### Source text
__________

Projects

Humanity's impact on Earth's environmental systems during the Anthropocene epoch has given rise to the introduction of novel entities and an elevated degree of complexity, primarily through the emergence of the technosphere. In many cases biosphere can have negative effects on the performance of technosphere. To keep pace with the multitude of emerging interactions of the technosphere with biosphere, there is an urgent need to study and measure these interactions by providing dedicated methods and collecting scientifically sound and quantitative data. By doing so, we can gain insight into the causal connections and devise innovative solutions to mitigate the effects. A prominent contributor to the technosphere is the booming photovoltaic (PV) market. Solar energy, a key player, has rapidly expanded in the European Union, with solar power production quadrupling over the last decade.

Policies such as the Renewable Energy Directive and the European Green Deal have set ambitious targets for renewable energy adoption in the EU. To meet these goals, maintaining PV module efficiency is essential. These modules are vulnerable to various environmental factors, including dust and subaerial biofilm (SAB) accumulation. SAB, dominated by fungal species, worsens module soiling and poses cleaning challenges. Current cleaning methods often prove inefficient or environmentally harmful. Identifying core SAB organisms and understanding their adhesion mechanisms is critical for developing eco-friendly solutions.

The adoption of PV technology has the potential to significantly reduce CO₂ emissions, aligning with the EU Green Deal's climate neutrality target. Moreover, insights into biofilms could revolutionize the circular economy approach to renewable energy materials, creating more durable, low-maintenance materials that reduce pollution and contribute to a sustainable future.

The main objective of FungiMET is to develop and evaluate a reference measurement procedure, to support identification and detection of extremophilic fungi inhabiting PV, and to establish a guideline on development and evaluation of the procedure.

__________

### Given data
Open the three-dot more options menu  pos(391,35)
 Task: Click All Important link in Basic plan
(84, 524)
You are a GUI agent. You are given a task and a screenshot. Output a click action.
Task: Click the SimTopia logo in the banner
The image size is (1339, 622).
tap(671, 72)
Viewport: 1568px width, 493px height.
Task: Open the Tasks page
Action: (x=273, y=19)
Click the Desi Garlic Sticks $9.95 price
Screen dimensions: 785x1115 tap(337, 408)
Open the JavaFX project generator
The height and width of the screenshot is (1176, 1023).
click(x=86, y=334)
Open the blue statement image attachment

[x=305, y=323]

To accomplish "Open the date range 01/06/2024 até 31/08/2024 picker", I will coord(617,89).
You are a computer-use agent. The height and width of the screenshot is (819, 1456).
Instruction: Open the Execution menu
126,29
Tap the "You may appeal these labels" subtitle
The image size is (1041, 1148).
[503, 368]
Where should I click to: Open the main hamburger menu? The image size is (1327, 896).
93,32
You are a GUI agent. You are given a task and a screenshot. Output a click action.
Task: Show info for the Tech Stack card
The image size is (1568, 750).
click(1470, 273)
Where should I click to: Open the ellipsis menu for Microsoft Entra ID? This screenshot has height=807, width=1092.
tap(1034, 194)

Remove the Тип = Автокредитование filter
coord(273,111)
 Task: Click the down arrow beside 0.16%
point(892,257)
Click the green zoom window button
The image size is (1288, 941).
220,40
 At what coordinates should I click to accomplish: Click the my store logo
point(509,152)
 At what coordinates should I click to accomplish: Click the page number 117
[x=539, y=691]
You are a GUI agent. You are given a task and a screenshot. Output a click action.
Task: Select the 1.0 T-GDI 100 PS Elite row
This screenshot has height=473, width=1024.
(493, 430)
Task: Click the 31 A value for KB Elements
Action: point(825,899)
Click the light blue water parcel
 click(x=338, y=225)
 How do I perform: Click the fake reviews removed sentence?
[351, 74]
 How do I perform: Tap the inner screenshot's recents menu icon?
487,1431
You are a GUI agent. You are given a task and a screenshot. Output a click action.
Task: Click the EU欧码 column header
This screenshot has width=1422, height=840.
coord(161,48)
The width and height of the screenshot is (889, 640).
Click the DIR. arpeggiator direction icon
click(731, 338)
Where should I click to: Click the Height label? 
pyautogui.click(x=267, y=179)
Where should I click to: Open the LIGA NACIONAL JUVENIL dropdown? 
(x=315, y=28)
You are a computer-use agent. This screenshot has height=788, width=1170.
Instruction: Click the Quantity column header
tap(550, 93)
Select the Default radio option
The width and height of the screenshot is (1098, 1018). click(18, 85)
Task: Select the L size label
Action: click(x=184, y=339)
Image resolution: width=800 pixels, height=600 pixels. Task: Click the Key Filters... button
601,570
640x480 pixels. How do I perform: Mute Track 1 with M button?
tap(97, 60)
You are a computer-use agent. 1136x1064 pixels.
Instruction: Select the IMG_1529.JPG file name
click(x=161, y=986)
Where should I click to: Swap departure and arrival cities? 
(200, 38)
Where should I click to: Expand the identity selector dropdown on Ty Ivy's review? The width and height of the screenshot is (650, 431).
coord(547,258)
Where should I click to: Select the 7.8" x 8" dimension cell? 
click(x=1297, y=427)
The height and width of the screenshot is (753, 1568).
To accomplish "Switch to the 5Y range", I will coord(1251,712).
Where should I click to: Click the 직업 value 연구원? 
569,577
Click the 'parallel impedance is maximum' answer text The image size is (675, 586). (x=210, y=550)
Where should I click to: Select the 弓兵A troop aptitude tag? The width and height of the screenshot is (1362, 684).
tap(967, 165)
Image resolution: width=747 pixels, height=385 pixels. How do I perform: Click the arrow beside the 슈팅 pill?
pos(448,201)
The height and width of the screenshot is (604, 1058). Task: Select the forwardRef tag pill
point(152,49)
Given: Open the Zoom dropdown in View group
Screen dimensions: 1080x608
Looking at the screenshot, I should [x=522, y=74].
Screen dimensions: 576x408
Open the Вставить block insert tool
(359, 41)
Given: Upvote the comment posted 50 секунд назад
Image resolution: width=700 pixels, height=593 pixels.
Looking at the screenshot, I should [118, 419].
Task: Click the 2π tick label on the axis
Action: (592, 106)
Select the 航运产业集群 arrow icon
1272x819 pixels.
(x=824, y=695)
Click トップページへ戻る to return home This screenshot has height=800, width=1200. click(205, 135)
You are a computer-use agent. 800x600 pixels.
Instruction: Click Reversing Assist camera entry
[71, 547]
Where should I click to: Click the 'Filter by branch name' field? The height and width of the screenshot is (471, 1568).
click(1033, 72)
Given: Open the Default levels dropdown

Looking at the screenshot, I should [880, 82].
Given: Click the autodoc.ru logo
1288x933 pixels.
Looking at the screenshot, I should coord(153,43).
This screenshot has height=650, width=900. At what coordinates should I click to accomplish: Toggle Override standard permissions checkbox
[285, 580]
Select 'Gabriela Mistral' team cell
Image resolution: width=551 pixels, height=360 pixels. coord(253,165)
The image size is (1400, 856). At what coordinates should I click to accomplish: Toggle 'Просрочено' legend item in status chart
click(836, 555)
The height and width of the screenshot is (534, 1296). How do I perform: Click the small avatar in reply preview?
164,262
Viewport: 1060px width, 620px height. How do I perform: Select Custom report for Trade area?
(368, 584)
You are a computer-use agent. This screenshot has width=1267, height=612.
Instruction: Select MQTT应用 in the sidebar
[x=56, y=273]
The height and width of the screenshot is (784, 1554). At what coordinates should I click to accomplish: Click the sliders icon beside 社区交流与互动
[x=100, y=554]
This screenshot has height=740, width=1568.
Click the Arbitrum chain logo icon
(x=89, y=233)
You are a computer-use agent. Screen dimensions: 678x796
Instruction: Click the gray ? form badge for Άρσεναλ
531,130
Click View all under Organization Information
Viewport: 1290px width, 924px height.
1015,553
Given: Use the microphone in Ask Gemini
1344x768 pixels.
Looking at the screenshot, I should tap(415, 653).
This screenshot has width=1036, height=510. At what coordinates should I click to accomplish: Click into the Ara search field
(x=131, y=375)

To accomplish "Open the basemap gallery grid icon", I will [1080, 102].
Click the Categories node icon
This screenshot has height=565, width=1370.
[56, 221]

__________

In the text on fungal biofilms on solar modules, why is identifying the core SAB organisms and their adhesion mechanisms called critical? Answer in one to three sentences.

### Task output
It is needed to develop eco-friendly solutions. SAB, dominated by fungal species, worsens module soiling and makes cleaning difficult, and current cleaning methods are often inefficient or environmentally harmful.